Q&A with John Durham: Online Advertising in a Worsening Economy

With Washington bickering over a bailout package, the largest bank seizure in history happening, and general unease in the country about what comes next, I wondered how online advertising — on which so many Valley companies are now depending — might be impacted.

For more insight, I phoned John Durham, formerly head of business development for marketing powerhouse Carat North America and today cofounder of Catalyst:SF, a consultancy brought into startups through their venture capital backers, including Redpoint Ventures, Sequoia Capital, and Battery Ventures. “We sort of drop in an act as chief marketing officer until the startup launches,” he says.

Durham, who also teaches advertising to MBA students in San Francisco, told me that he still believes the future of online ad spending remains bright. He also suggested that plenty of startups will start to feel walloped soon.

Obviously, ad spending — of all types – depends on consumer spending, but I don’t see that picking up anytime soon. In fact, it’s likely to go into a deep freeze. So what does that mean for Internet advertising?

Well, more and more people are starting to embrace digital advertising, and I actually think it will continue to grow. I don’t think the growth will be crazy, because advertisers are getting much smarter about ensuring that their clients deliver really rich Web experiences. But then again, older brands that haven’t embraced digital are beginning to do that, so I think we’re in a good time.

Really? You don’t think the advertising budgets are going to get slashed after the carnage of the past couple of weeks?

I think smart marketers realize that now is the time they can get good inventory without having to spend Super Bowl amounts of money. That’s what makes our business fun. I’m not going to say that it’s going to be really great right now, but digital advertising works. It has great payback because people are using the Web in all parts of their lives, and advertisers follow the herd, whether it’s mobile or enhanced video or on television.

But surely advertisers are pulling back.

Sure, it’s tough, I just came back from New York Adweek, and people are nervous. But they are dropping print. They’re being smarter about TV, which is still the most powerful medium. They’re focusing more on digital out of the home, where you see video screens in Starbucks and in airports and lounges.

And what about online?
Search is still the gateway for a lot of money, then display, then advertising dollars move into other forms of advertising. In fact, people can wear out advertisers with the new ideas that they’re always being presented.

Who’s making big bucks aside from Google?
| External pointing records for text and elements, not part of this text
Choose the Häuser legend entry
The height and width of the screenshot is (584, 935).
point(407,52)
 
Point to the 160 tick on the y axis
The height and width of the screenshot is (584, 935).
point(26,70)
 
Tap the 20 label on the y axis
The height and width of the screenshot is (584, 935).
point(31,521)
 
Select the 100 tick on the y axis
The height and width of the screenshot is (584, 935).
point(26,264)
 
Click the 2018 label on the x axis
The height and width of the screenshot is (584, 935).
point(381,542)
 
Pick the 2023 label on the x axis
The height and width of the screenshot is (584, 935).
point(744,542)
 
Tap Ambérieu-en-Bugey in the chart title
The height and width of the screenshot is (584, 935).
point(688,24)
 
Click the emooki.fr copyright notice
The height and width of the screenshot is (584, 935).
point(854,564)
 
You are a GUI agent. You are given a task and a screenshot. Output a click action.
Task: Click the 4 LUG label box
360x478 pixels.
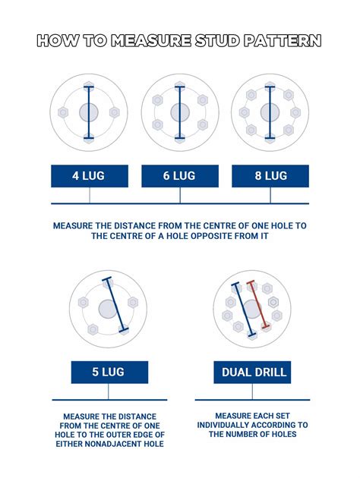(89, 176)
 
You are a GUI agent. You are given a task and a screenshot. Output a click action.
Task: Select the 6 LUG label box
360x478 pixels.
(180, 176)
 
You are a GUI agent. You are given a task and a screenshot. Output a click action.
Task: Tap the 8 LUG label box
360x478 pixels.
(270, 176)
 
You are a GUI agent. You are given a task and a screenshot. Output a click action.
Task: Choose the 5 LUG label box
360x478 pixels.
(109, 373)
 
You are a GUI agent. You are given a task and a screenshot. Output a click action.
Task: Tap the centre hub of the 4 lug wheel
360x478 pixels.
(89, 113)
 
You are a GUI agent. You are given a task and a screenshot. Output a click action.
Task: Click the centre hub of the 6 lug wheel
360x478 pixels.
(180, 113)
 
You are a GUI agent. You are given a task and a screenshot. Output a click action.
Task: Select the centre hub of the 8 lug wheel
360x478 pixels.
(270, 113)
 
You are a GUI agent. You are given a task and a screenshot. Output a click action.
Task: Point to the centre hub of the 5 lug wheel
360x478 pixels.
(108, 309)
A lot of publishers at very high end levels. Yahoo continues to make money — maybe not to make Wall Street happy but an amount that would make a lot of people happy. Talking Lemon, Glam and other vertical [ad networks] are doing really well and satisfying niche customer bases.

I read in Valleywag today that Glam is undergoing layoffs right now.

I don’t ascribe reorganizations to trouble. Advertisers have liked them and embraced them. That said, just because companies raise all this money, you still have to put a smart product out there so that advertisers can trust that you have customers.

What are some especially smart products out there, in your view?
Searchme is a very cool company. It’s just incredibly intuitive; check it out. I mean you’ll say, holy J___s, it’s that cool. And I’m not an investor in the company or anything.

That’s some accolade, but let’s get back to my doom and gloom angle. Which types of startups will suffer first from a downturn in ad spending online?

Well, I don’t think people will buy five deep in a category. They might buy three deep. It’s almost like a horse race; advertisers will begin to bet on the top three horses rather than spread their bets. Basically, there aren’t going to a be a lot of big test budgets going forward. Last year, advertisers might have tried out three or four new ideas. Now, they’ll test one or two, which will have a ripple effect. They’ll want to run their premium placements with premium publishers, i.e., ‘I don’t want to try anything until I can get back on ESPN.com.’

As far as which areas suffer first, real estate and financial advertising is really going to slow down, I don’t think there’s any question. I mean, JP Morgan is buying Washington Mutual, which is a huge advertiser, across TV, online, direct mail. You have to look at what impact that merger alone will have, then look across the landscape. When companies merge into others, people look first at the human capital, then they look at marketing efficiencies. If you’re duplicating your efforts, those efforts get reduced.

General Motors is another one. It just issued a directive that their advertising agency clients reduce costs by something like 15 to 20 percent, and GM is one of the country’s biggest advertisers. That means everyone is going to get hit.

Obviously, no one anticipated quite the mess that we’re in right now, but what are  some of the mistakes that VCs have made in evaluating online advertising startups up to this point?

First, advertising isn’t the panacea for every single Web site. I also think everybody thinks that if they put a banner on a page, advertisers are going to come. But as a marketer, I know that that unless I’m visiting a Web site that I like and where I want to be, advertisers won’t do well there, either.

I think the really good VCs think strategically about what’s the best way to make people feel good about my property, so that advertisers will want to be there, too. But generally, I don’t think venture people respect the ad business. They think we just spend money.